Venezuela has also promised to help Cuba upgrade its electricity grid and halt its frequent and prolonged blackouts. Earlier this month, four million people were plunged into darkness by what the government said was a fault in the grid.

HOUSING PROJECTS

On the social front, the Industrial Bank of Venezuela has opened up a $50 million credit line for housing projects in Cuba, and former Ambassador Chávez told the AP that up to $1 billion would be changing hands for housing projects in both countries.

In addition, the Venezuelan government has footed the bill for the thousands of Venezuelans and other Latin Americans who regularly fly to Cuba for various medical treatments.

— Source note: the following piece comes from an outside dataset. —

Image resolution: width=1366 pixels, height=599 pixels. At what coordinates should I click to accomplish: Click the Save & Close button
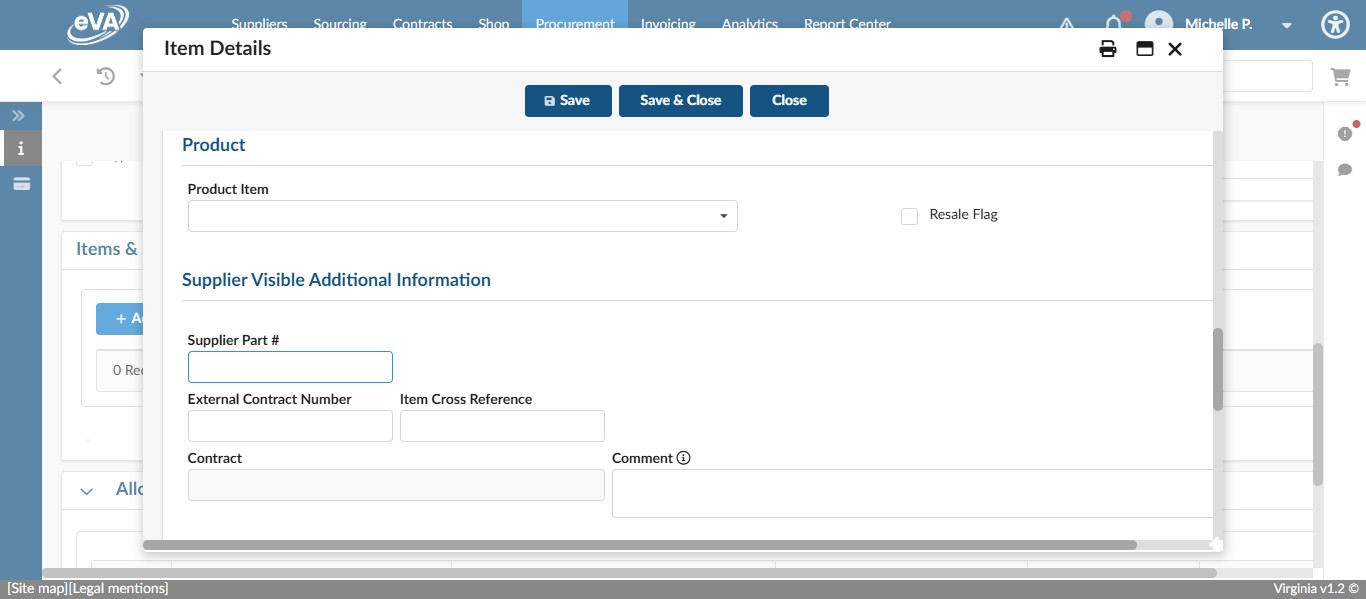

''It's a replay of what the Soviet Union was doing,'' said Américo Martín, a Venezuelan political analyst.

But just how much influence Chávez will be able to buy in Cuba with his subsidies remains a question mark.

Martín believes that Raúl Castro's inner circle will control the country's next moves, regardless of Chávez's money or possible suggestions. ''There are elements of power that don't want to submit to Chávez,'' he said.

But Hans de Salas-del Valle, a research associate at the University of Miami's Cuba Transition Project, predicts a stronger role for Chávez.

''Raúl will run the country . . . but Chávez holds enormous leverage,'' he said. ``Other than Raúl, there is no one more than Chávez who will influence the future of Cuba.''


Miami Herald special correspondent Phil Gunson contributed to this article from Caracas.